**Work to complete**. Please give, exactly as they appear below, the line with "Where should I" and every line after it through the final one, and nothing else.

[Provided records Boundary: Start]

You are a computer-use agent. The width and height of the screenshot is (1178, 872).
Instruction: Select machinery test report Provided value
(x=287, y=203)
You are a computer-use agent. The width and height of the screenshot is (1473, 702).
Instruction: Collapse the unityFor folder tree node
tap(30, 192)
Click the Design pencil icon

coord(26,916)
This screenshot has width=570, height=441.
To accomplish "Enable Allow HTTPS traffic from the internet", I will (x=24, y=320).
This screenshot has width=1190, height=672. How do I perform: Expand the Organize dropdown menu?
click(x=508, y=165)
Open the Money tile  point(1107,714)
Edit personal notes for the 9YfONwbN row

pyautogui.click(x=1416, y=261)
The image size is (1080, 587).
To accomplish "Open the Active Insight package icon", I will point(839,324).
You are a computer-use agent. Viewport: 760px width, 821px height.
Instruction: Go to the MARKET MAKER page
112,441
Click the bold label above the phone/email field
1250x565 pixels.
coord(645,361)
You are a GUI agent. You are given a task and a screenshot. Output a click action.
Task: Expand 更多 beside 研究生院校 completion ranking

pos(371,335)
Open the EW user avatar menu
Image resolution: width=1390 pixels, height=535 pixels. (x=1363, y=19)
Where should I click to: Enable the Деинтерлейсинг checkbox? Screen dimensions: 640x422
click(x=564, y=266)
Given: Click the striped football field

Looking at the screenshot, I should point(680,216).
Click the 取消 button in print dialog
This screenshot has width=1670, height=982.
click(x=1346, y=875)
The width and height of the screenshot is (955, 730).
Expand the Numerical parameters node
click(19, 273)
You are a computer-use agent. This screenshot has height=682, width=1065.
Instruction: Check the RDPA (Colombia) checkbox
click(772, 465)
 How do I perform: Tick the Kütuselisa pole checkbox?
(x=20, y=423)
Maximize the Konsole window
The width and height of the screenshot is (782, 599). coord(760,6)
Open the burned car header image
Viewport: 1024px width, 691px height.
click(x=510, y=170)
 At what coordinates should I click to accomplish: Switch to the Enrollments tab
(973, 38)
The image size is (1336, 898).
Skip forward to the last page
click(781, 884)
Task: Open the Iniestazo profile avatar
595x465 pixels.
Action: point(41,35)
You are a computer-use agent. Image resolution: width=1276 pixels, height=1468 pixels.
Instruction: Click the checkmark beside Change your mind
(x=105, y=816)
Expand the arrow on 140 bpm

[Provided records Boundary: End]

**Task response**.
Where should I click to: Enable the Деинтерлейсинг checkbox? Screen dimensions: 640x422
click(x=564, y=266)
Given: Click the striped football field

Looking at the screenshot, I should point(680,216).
Click the 取消 button in print dialog
This screenshot has width=1670, height=982.
click(x=1346, y=875)
The width and height of the screenshot is (955, 730).
Expand the Numerical parameters node
click(19, 273)
You are a computer-use agent. This screenshot has height=682, width=1065.
Instruction: Check the RDPA (Colombia) checkbox
click(772, 465)
 How do I perform: Tick the Kütuselisa pole checkbox?
(x=20, y=423)
Maximize the Konsole window
The width and height of the screenshot is (782, 599). coord(760,6)
Open the burned car header image
Viewport: 1024px width, 691px height.
click(x=510, y=170)
 At what coordinates should I click to accomplish: Switch to the Enrollments tab
(973, 38)
The image size is (1336, 898).
Skip forward to the last page
click(781, 884)
Task: Open the Iniestazo profile avatar
595x465 pixels.
Action: point(41,35)
You are a computer-use agent. Image resolution: width=1276 pixels, height=1468 pixels.
Instruction: Click the checkmark beside Change your mind
(x=105, y=816)
Expand the arrow on 140 bpm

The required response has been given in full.